Exercise instructions
Please reproduce, exactly and in full, the lines running from the one that contains "Open the arrow dropdown beside Open Project" to the end of the entries.
━━━━━━━━━━━━━━━━━━━━━━━━━━━━━━
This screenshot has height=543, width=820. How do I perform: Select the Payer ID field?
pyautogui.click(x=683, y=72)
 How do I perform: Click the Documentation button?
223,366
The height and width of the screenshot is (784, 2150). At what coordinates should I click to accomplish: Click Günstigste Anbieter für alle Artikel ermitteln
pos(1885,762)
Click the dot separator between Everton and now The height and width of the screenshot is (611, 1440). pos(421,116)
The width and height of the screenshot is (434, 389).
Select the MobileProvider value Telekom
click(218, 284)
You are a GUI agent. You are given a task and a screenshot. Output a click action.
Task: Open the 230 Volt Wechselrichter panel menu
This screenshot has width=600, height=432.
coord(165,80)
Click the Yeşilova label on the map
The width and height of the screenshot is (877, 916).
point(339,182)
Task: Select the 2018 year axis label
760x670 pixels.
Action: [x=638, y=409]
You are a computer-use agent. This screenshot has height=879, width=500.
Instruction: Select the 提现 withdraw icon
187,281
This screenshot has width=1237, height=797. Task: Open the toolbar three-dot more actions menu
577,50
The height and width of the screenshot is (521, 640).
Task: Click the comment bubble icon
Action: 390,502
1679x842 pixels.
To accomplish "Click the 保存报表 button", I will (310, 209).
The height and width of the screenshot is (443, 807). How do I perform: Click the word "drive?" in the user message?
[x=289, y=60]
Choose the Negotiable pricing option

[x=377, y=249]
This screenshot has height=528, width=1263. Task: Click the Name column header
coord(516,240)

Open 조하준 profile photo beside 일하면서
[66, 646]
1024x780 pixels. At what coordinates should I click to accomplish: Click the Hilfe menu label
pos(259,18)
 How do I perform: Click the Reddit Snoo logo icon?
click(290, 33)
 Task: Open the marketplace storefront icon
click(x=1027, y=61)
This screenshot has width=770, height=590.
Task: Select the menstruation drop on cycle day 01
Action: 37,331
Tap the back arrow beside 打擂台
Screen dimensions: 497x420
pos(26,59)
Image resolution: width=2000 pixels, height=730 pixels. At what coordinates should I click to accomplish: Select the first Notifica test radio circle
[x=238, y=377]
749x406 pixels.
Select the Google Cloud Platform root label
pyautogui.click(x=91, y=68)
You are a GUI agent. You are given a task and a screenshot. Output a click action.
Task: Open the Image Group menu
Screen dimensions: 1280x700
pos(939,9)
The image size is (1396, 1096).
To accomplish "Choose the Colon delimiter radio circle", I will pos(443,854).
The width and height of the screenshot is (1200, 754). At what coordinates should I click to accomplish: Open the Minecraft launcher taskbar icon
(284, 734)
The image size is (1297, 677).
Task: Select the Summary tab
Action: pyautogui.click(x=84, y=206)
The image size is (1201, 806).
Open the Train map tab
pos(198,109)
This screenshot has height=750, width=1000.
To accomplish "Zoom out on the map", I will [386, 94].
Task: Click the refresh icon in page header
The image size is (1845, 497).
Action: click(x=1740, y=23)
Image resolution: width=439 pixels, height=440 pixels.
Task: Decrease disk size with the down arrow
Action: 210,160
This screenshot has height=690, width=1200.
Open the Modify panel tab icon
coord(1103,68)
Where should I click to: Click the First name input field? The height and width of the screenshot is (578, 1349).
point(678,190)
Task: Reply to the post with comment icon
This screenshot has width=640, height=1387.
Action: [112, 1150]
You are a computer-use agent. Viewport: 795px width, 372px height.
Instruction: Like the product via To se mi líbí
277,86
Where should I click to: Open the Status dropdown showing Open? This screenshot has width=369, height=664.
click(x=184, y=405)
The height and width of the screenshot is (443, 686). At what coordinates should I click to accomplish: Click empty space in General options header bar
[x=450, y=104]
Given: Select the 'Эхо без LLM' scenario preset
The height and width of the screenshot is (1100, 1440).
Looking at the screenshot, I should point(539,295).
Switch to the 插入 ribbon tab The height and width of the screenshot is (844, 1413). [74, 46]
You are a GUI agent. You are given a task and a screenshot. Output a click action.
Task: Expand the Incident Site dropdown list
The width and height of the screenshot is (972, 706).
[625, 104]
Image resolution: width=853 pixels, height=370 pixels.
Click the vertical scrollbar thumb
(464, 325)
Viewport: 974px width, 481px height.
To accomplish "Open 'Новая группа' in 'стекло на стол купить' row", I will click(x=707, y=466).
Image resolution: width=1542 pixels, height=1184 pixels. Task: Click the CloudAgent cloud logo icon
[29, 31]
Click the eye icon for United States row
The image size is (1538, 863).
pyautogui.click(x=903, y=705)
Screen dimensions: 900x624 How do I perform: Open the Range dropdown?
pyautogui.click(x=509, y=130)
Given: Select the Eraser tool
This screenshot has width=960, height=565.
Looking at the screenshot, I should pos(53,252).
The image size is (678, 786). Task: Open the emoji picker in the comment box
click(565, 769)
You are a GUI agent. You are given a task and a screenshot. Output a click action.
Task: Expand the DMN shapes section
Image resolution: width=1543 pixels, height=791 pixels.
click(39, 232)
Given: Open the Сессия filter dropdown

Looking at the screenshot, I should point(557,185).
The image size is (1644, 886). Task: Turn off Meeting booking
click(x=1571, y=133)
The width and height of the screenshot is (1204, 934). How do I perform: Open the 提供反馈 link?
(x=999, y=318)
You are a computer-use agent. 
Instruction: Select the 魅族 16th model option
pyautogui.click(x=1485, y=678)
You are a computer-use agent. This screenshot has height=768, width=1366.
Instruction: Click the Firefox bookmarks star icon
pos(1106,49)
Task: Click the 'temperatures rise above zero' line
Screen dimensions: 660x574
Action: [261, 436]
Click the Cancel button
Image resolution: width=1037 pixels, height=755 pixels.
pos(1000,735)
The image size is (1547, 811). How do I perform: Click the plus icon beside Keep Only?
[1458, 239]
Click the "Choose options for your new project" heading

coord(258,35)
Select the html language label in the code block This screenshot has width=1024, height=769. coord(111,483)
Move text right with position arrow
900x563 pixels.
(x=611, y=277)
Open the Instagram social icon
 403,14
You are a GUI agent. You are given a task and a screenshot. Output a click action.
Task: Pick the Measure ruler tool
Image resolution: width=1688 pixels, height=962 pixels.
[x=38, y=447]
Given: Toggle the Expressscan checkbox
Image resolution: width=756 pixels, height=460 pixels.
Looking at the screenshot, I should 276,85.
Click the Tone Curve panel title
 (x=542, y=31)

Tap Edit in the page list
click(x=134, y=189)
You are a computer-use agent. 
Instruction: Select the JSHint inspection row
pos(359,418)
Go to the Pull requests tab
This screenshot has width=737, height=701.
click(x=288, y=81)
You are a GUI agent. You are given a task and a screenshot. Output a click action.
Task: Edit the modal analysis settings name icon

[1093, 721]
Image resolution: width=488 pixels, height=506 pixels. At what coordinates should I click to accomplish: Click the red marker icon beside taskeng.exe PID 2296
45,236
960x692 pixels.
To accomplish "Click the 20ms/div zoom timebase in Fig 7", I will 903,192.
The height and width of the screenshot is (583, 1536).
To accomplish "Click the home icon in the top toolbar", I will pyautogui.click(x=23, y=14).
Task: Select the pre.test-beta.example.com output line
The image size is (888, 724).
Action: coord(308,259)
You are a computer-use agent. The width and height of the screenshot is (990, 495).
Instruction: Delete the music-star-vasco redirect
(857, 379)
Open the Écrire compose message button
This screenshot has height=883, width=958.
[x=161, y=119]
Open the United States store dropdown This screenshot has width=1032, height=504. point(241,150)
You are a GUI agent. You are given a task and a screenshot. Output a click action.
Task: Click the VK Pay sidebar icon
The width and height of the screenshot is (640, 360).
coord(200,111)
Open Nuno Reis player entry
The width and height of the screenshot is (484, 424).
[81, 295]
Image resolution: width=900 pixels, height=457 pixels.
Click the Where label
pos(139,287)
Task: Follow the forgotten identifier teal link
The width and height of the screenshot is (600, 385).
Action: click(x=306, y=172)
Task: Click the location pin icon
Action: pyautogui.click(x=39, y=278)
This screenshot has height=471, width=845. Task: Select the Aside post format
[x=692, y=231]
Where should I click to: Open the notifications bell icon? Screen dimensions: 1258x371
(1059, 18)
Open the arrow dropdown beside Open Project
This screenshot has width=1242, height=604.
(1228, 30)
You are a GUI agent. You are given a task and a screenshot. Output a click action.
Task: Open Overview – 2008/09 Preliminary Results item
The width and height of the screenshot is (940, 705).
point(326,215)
━━━━━━━━━━━━━━━━━━━━━━━━━━━━━━
Response area
Open the arrow dropdown beside Open Project
This screenshot has width=1242, height=604.
(1228, 30)
You are a GUI agent. You are given a task and a screenshot. Output a click action.
Task: Open Overview – 2008/09 Preliminary Results item
The width and height of the screenshot is (940, 705).
point(326,215)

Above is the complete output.